### Exercise objective
In the profile of Lal Babu Pandit below, which candidate did he defeat to win the Morang - 6 seat in the 2017 election?

Lal Babu Pandit, is a Nepalese politician from Nepal Communist Party and was the  Minister of Federal Affairs and General Administration under Second Oli cabinet. He was elected to the House of Representatives from Morang - 6 in the 2017 election by defeating Congress candidate Shekhar Koirala. He was elected to the First and Second Constituent Assembly under Proportional Representation system.

Minister of General Administration
He was the Minister of General Administration under Sushil Koirala led government during which he gained publicity for his campaign against officials holding Permanent Resident status of other countries.

Action against Permanent Residency holders
In 2014 he garnered attention for creating a list of 1,100 senior government officials who hold permanent residency in foreign countries and announced to take action against the people on the list. He claimed that he received a number of death threats for his controversial action to disallow permanent residency holding government officials from the service.

### Provided data
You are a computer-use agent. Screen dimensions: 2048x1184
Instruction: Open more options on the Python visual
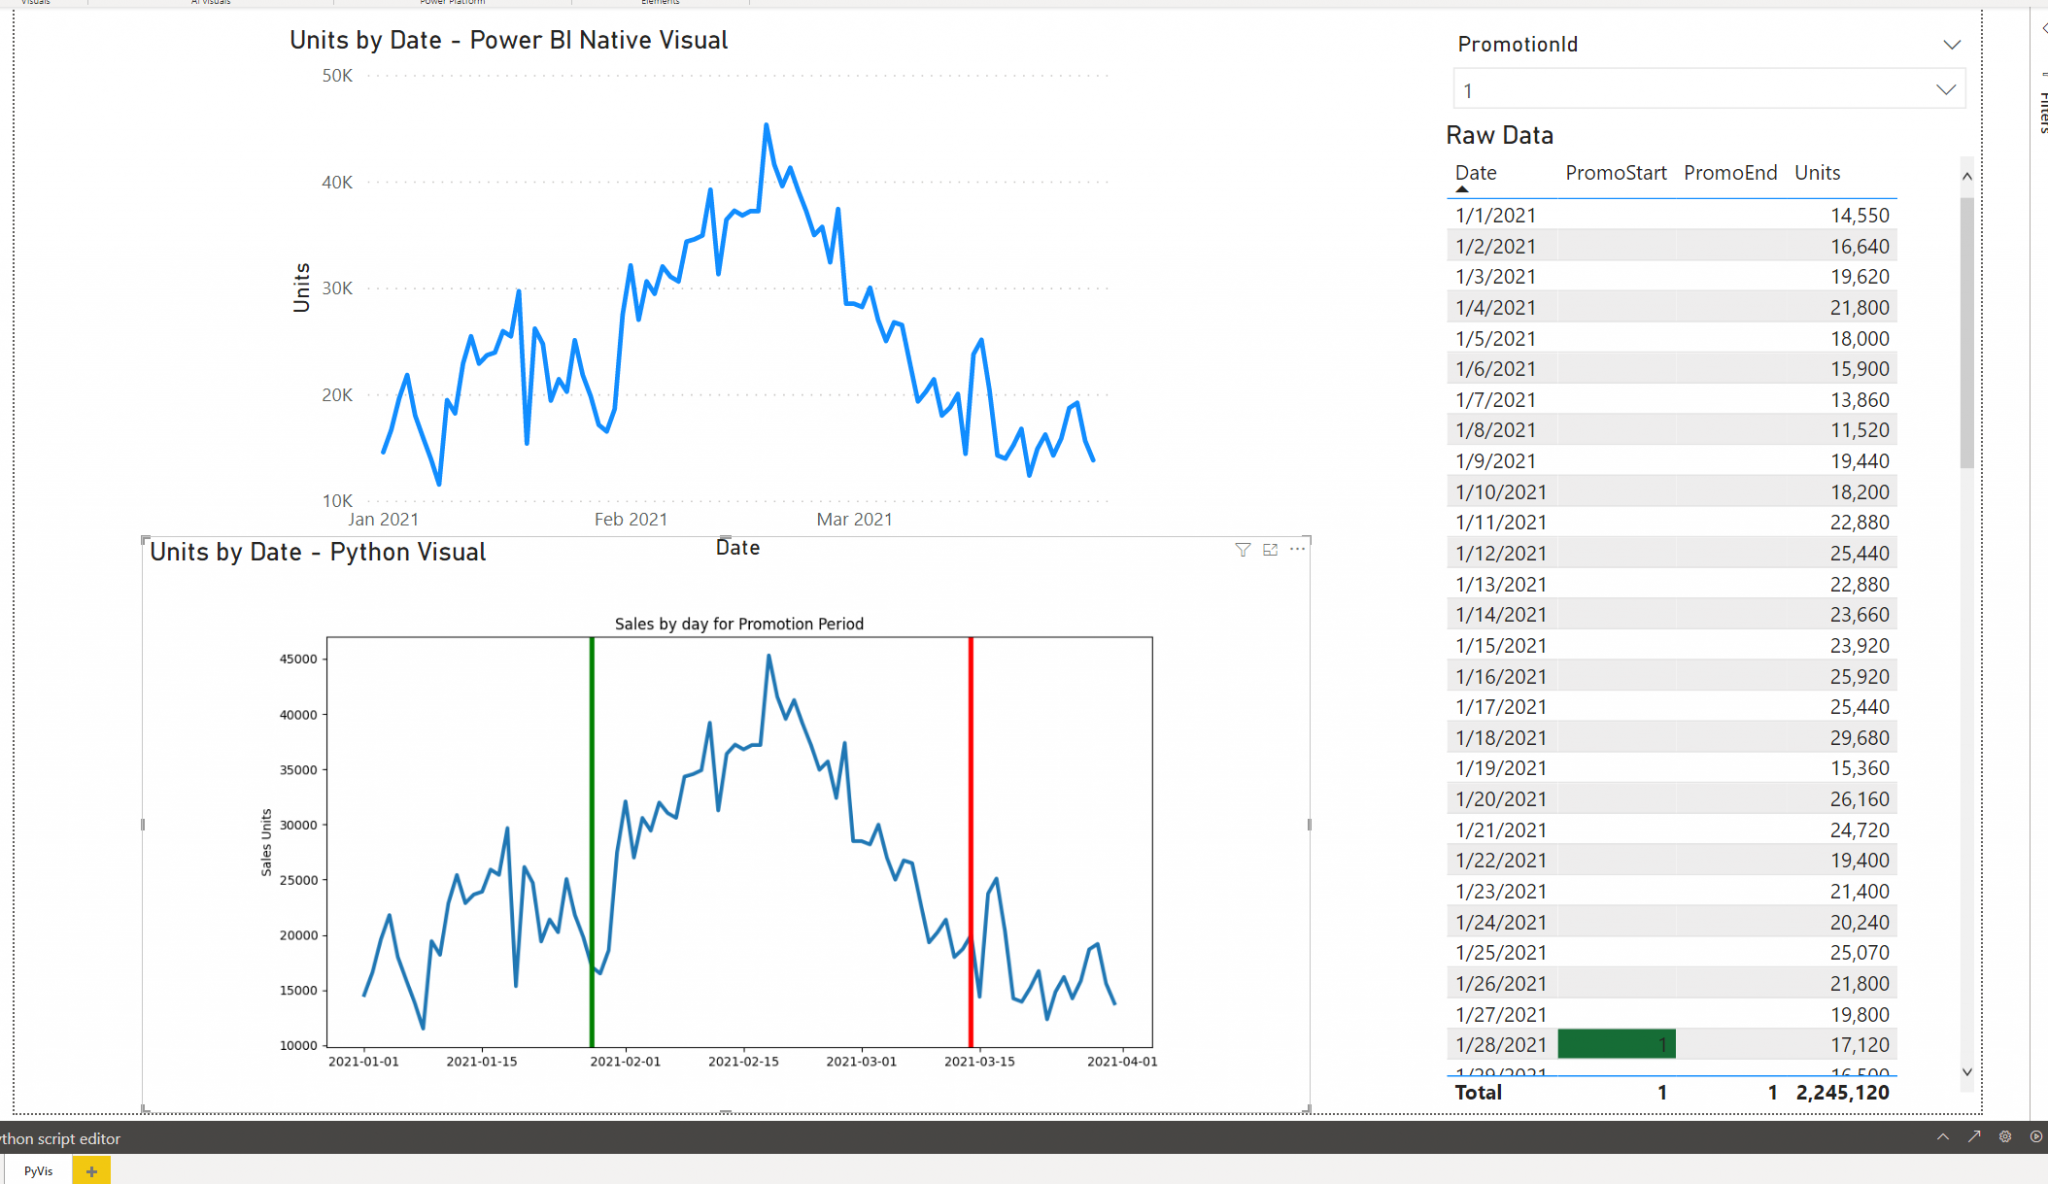click(x=1298, y=549)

### Answer to the exercise
Congress candidate Shekhar Koirala.